«Призри на мя …даждь державу Твою отроку Твоему, и спаси сына рабы Твоея»[4], – добавляет к этому пророк.
Эти молитвы несколько приводят в чувство: всё Господь может, только уповай на Его милосердие, верно служи Ему. А тут, видишь ли, – чрево побаливает! И тем не менее…
– Что-то ты неважно выглядишь, – бдительно замечает вечером матушка Людмила.
– Не тревожься, – отвечаю, – просто служба была трудная.
Чувствую, что не очень-то убеждает её мой бодрый ответ. Я и сам давно уже замечаю, что даже прочесть имена, поминаемые вслух во время богослужения, часто становится мне не по силам. Представляете – читаю эти длинные списки и – вдруг сознание начинает медленно отключаться. Мучаюсь от неловкости перед сестрами и паломниками, хотя вроде и нет в этом моей вины.
«Ящик» может понадобиться без отлагательства
К ночи боли крепчают и достигают к утру такой силы, что ясно понимаю – поездки в клинику, от которой прежде всячески увиливал, не избежать. Осмотр в приемном покое помню уже плохо. Сквозь муть в глазах передо мной встает человек в белом халате. Медленно соображаю – не иначе как хирург.
– Игорь Скобелев, – представился он, – ваш врач. Мы посоветовались с коллегами и решили оперировать вас, причем не откладывая в долгий ящик.
Ну, что уж тут комментировать. Не понимая, что промедление смертельно опасно, все же чувствую, что сил терпеть уже мало. Так что отвечаю:
– Конечно, ведь «ящик» может понадобиться без отлагательства…
Да, чувство юмора иногда приходит к человеку в самое, казалось бы, неподходящее время…
– Доктор, – капитулирую с безысходным смирением, – в медицине я совсем ничего не понимаю, посему действуйте, как считаете нужным.
Операция, милостью Божией, в целом прошла успешно.

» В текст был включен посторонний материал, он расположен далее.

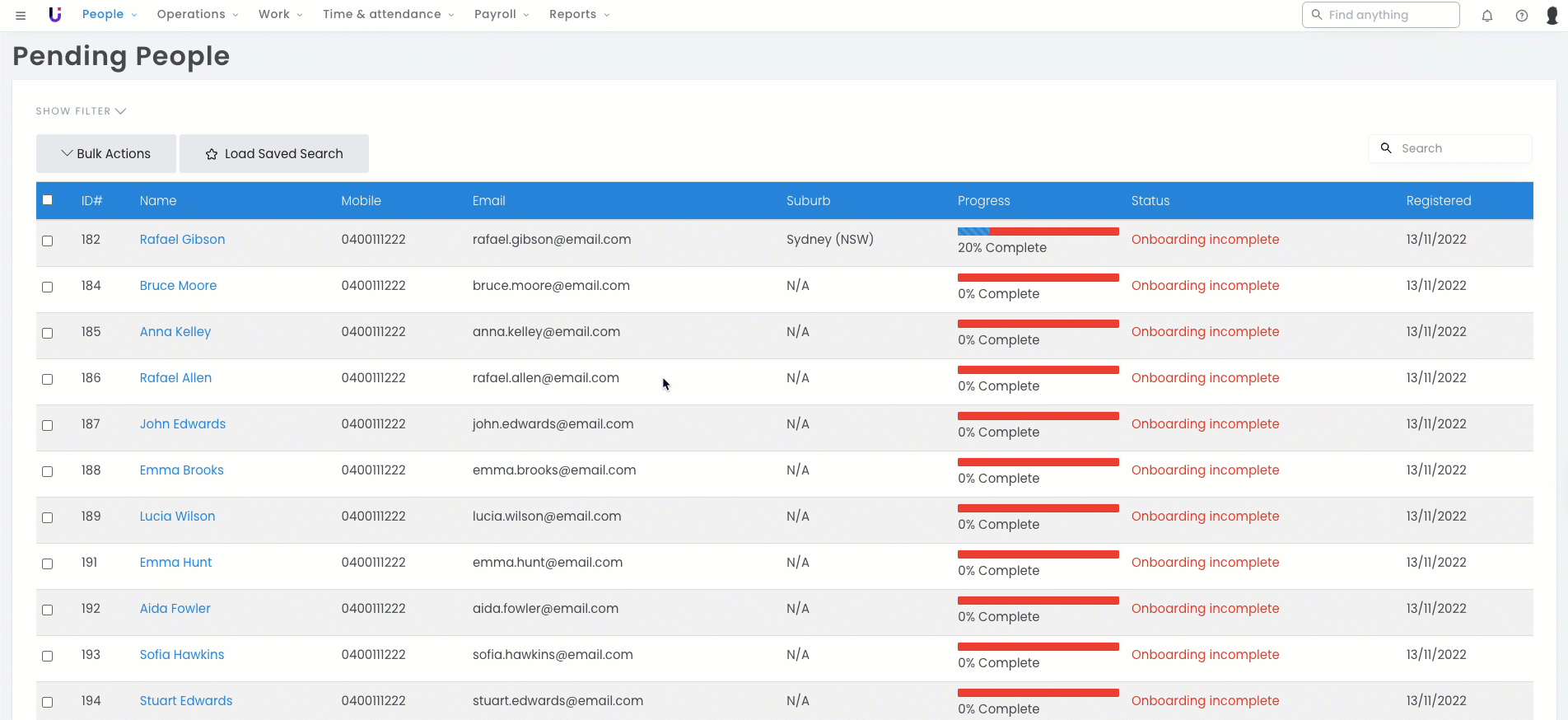Toggle the select-all checkbox in header
Image resolution: width=1568 pixels, height=720 pixels.
click(48, 200)
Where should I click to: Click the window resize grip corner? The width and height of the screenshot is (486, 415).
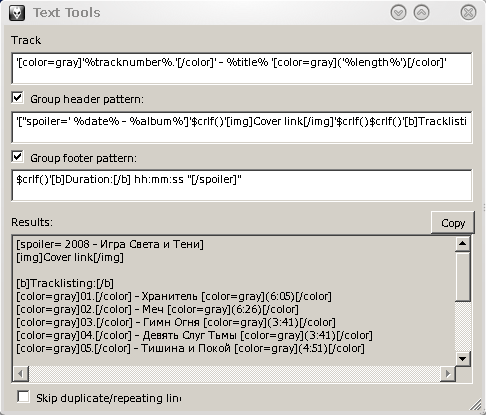[x=477, y=405]
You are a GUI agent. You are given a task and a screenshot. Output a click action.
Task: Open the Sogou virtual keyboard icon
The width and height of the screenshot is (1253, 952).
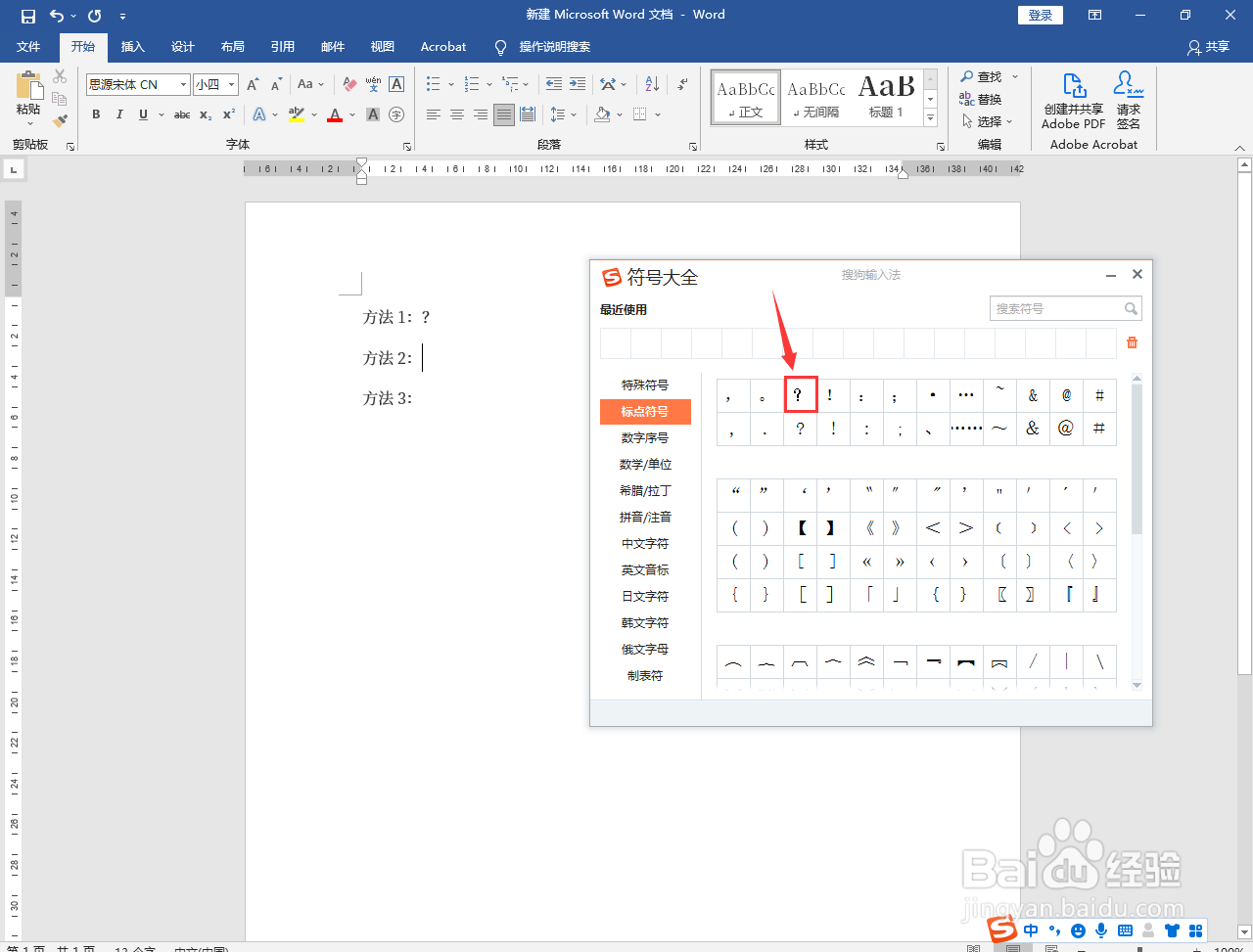[1124, 930]
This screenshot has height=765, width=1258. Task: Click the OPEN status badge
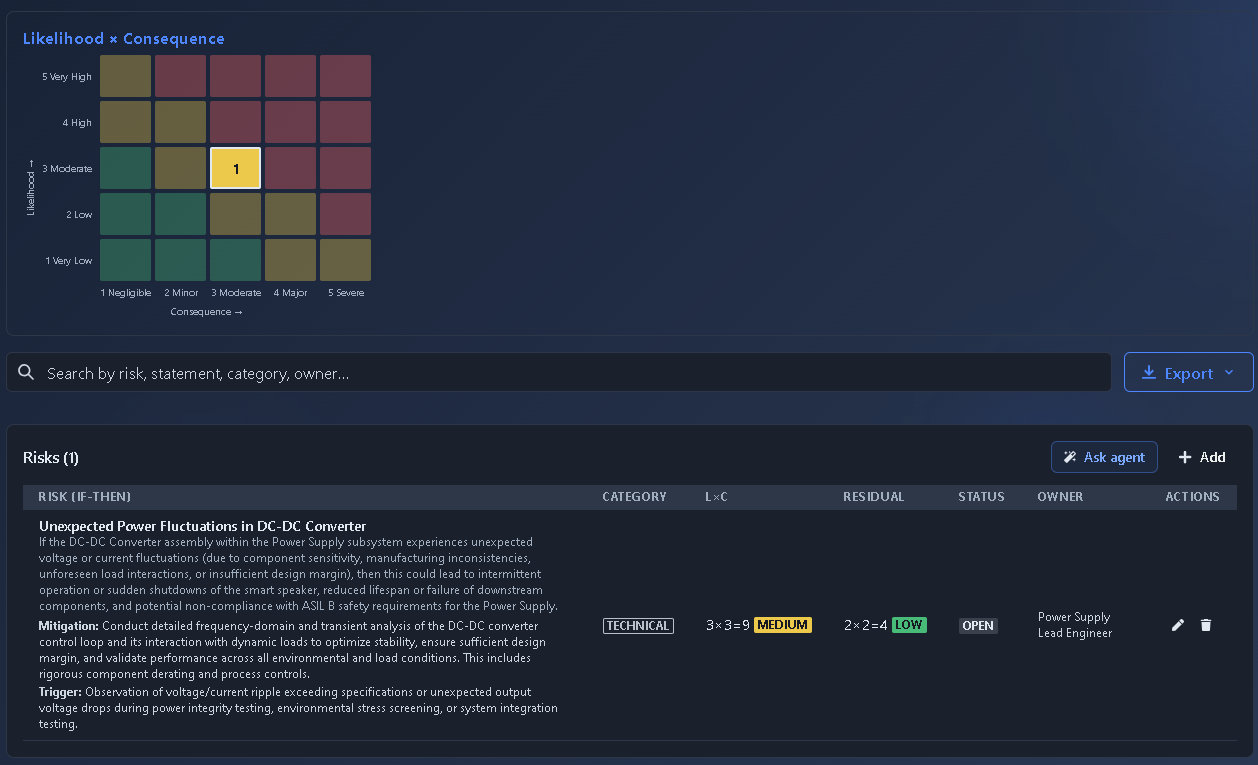[978, 626]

Постепенно затихают послеоперационные боли. На моей больничной тумбочке перед иконами находятся преждеосвященные Дары Христовы (вот она – великая милость Божия!). Уже на третье утро после операции я самостоятельно причастился. И это – в больнице, в отделении реанимации! Благодарен врачам, которые не возражали против таких неординарных для них действий больного в палате интенсивной терапии.

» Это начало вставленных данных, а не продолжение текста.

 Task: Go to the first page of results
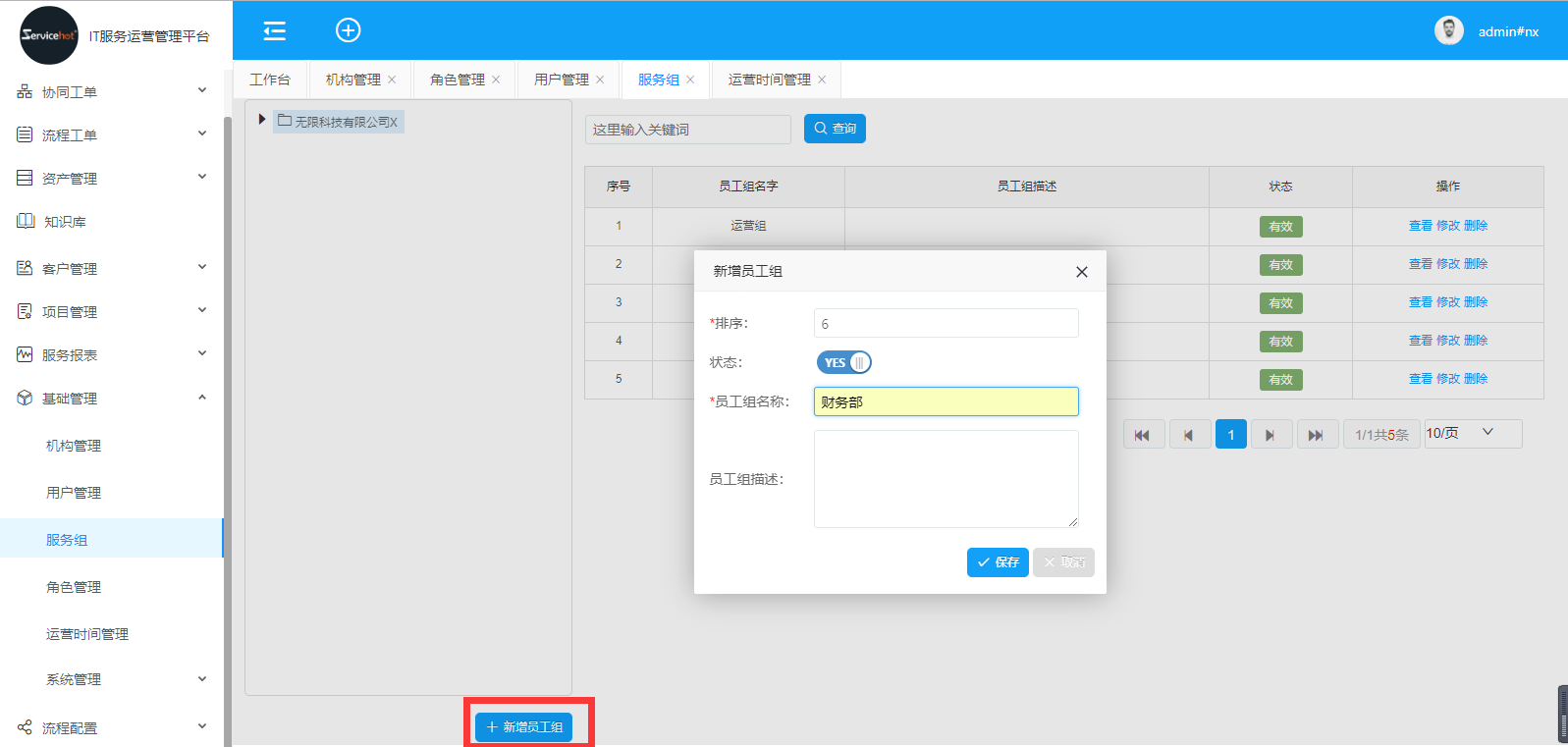pyautogui.click(x=1143, y=435)
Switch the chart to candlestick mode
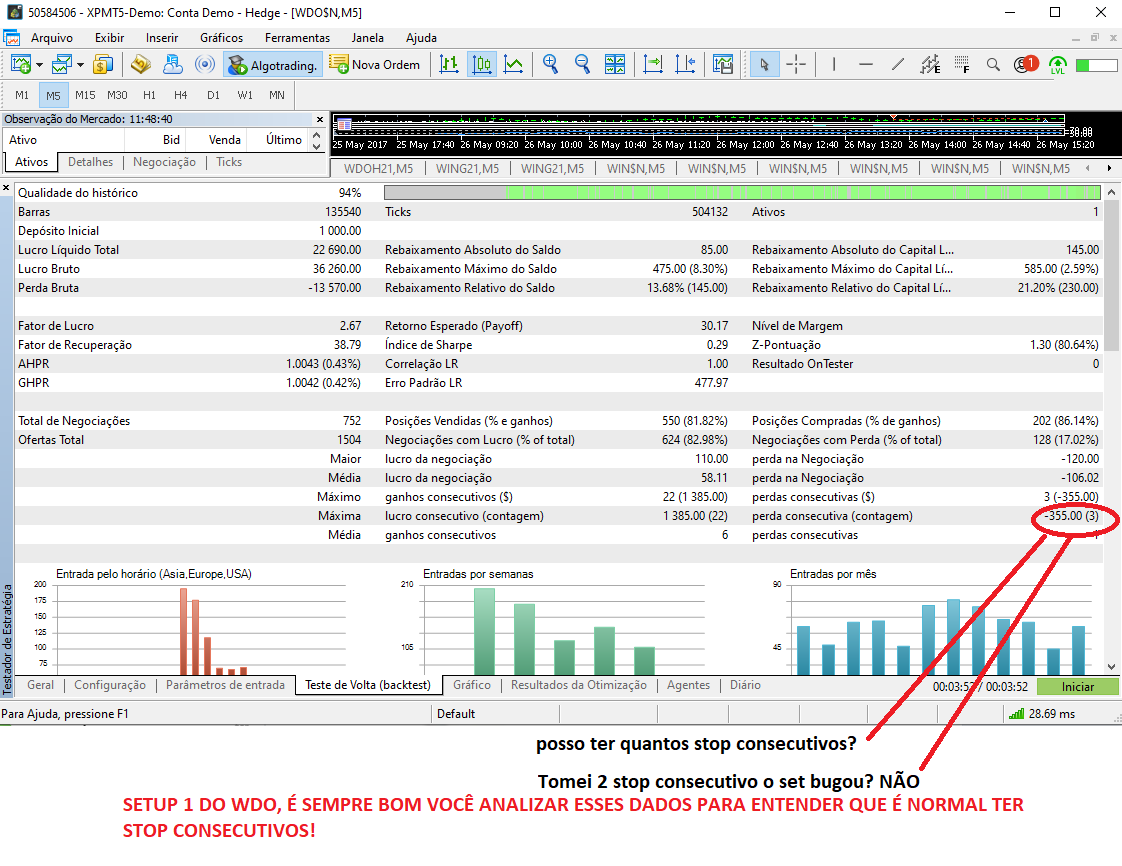Viewport: 1122px width, 866px height. coord(481,65)
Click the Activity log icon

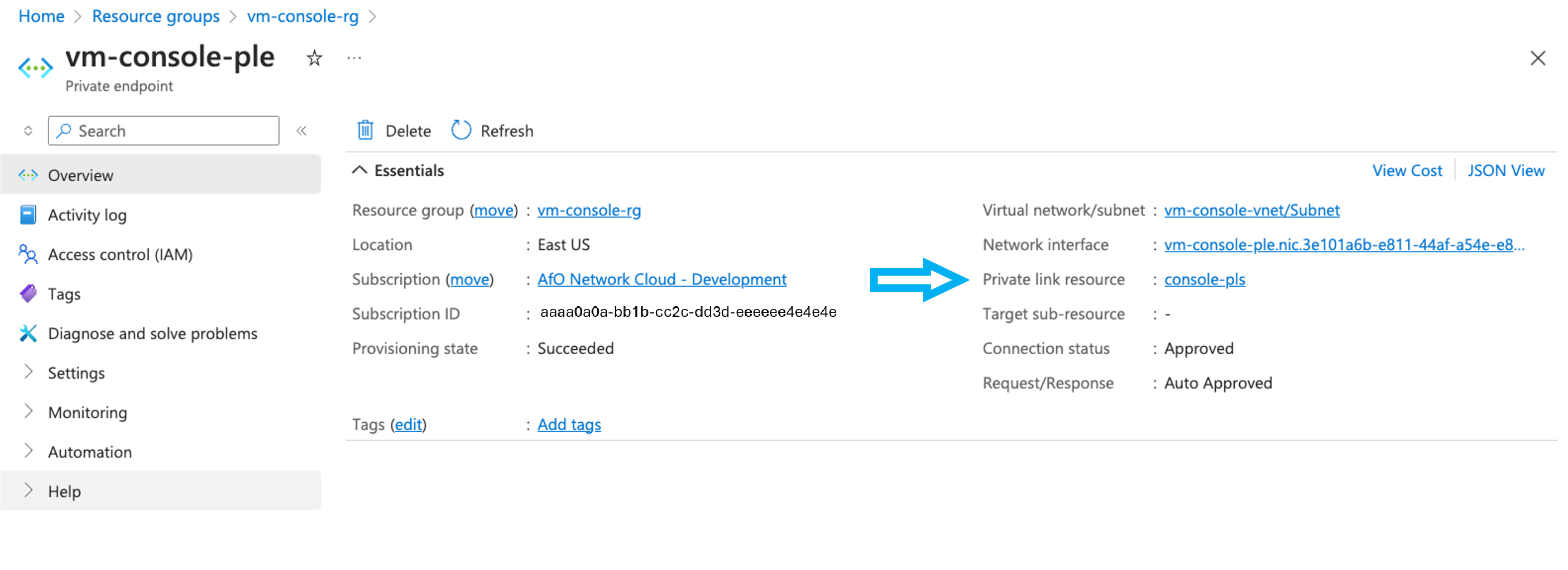click(28, 215)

Простите меня, мои духовные наставники: в том состоянии не было у меня сил для полной молитвенной подготовки к Причастию – ни встать, ни поклон положить, ни молитв необходимых не мог прочитать. Было только громадное желание: прикоснуться своими пересохшими губами к Телу и Крови Господней, осознавая, что в этом мое спасение.

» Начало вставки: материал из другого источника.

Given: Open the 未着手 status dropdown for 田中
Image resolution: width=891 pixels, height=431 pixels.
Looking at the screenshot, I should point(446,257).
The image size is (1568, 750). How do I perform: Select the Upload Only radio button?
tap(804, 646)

«Но с кем Причастие и Покаяние – Господня сохранит рука», – пишет протоиерей Андрей Логвинов.
Болезнь учит покаянию
Реальные плоды Причастия очевидны: постепенно яснее начинает соображать голова, крепнет тело, осторожно начинаю двигаться. Жизнь продолжается!
Причастия совершались постоянно, молитвы наполнялись силой. «…Верою прихожду и страхом, Владыко, ко Причащению Божественных Даров Твоих» – в полумраке больничной палаты совершенно по-новому воспринимаются слова канона ко Святому Причащению.
«Исцели души моея язвы, Господи…», – стонет сердце.
«Душею и телом да освящуся, Владыко, да просвещуся, да спасуся…» Наверное, только пережив после– наркозный хаос и неумелые, болезненные движения оживающего тела, человек начинает иначе относиться к знакомым ранее словам:
«…Христе Иисусе, премудросте Божия, …умертви моя душетленныя страсти телесныя».
«От скверных устен, от мерзкого сердца, от нечистого языка, от души осквернены, приими моление, Христе мой …»
Уста мои скверные, мерзкое и нечистое сердце – вот с чем мы становимся на моление пред Иисусом Христом! Вот истинная причина наших телесных страданий. Эти на удивление ясные мысли постепенно формировали в моей страдающей душе ощутимую вину пред Богом, которую ранее, скорее всего, так остро и не ощущал.
Всё можно претерпеть, ко всему привыкнуть
Во время операции, по медицинским соображениям, была несколько изменена моя кишечная конструкция – появилась необходимость калоприемника на боку живота. Ох, и дискомфортная же это штука, когда новое устройство твоего организма разительно отличается от нормального, привычного.